# Material shown
------------------------------------------------------------

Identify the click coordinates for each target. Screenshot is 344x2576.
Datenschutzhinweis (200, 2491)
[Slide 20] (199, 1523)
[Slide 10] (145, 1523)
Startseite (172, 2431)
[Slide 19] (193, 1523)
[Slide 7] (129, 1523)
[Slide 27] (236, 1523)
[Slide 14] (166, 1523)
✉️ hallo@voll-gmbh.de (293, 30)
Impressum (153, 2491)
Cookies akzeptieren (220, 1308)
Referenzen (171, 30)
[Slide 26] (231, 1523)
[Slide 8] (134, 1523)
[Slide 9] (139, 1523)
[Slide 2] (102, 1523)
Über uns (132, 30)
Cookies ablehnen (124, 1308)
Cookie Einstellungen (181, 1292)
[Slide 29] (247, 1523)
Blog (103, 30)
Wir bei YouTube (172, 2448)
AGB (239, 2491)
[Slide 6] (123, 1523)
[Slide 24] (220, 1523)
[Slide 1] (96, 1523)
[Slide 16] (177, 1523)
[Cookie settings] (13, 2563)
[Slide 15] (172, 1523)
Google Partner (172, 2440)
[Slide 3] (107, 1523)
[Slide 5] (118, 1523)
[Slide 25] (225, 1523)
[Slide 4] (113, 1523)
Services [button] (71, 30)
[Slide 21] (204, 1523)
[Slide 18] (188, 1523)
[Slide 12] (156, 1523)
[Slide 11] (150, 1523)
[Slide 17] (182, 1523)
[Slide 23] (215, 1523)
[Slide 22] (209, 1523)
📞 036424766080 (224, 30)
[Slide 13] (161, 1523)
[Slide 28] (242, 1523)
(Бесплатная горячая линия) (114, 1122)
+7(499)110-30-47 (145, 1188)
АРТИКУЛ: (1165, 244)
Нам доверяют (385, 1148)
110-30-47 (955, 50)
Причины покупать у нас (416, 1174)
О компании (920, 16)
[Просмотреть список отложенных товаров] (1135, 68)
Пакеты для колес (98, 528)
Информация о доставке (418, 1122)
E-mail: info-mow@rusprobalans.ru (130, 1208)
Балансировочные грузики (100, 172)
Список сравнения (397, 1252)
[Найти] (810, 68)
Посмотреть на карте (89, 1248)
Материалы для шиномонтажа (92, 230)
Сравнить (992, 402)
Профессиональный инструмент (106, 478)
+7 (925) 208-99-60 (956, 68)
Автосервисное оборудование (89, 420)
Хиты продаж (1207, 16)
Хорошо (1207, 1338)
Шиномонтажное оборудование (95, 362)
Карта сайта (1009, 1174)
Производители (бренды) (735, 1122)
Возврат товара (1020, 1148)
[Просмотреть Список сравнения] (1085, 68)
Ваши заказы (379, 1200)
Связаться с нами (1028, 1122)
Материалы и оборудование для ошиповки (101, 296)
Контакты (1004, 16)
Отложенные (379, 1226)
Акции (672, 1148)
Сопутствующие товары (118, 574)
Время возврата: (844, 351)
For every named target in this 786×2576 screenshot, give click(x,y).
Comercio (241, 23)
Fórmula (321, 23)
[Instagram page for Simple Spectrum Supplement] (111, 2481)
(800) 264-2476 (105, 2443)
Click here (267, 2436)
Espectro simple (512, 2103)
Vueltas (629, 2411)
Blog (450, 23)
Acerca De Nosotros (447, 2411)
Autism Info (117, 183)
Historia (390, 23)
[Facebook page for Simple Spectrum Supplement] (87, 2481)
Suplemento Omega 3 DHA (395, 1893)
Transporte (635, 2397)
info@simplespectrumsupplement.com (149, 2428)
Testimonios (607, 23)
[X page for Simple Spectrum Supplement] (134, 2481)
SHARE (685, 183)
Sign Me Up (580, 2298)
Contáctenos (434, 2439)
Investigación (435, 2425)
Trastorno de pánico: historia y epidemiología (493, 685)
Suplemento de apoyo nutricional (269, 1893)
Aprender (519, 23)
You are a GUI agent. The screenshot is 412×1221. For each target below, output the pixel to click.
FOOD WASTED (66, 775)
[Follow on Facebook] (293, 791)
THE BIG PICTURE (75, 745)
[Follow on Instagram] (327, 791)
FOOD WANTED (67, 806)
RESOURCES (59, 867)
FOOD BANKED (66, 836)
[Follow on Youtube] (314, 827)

------------------------------------------------------------

# What to do
From the listing above, the lines starting with the one that has "[Slide 21] (204, 1523)" and running through the one that has "Профессиональный инструмент (106, 478)" should be copied exactly, ends included.

# Reply
[Slide 21] (204, 1523)
[Slide 18] (188, 1523)
[Slide 12] (156, 1523)
[Slide 11] (150, 1523)
[Slide 17] (182, 1523)
[Slide 23] (215, 1523)
[Slide 22] (209, 1523)
📞 036424766080 (224, 30)
[Slide 13] (161, 1523)
[Slide 28] (242, 1523)
(Бесплатная горячая линия) (114, 1122)
+7(499)110-30-47 (145, 1188)
АРТИКУЛ: (1165, 244)
Нам доверяют (385, 1148)
110-30-47 (955, 50)
Причины покупать у нас (416, 1174)
О компании (920, 16)
[Просмотреть список отложенных товаров] (1135, 68)
Пакеты для колес (98, 528)
Информация о доставке (418, 1122)
E-mail: info-mow@rusprobalans.ru (130, 1208)
Балансировочные грузики (100, 172)
Список сравнения (397, 1252)
[Найти] (810, 68)
Посмотреть на карте (89, 1248)
Материалы для шиномонтажа (92, 230)
Сравнить (992, 402)
Профессиональный инструмент (106, 478)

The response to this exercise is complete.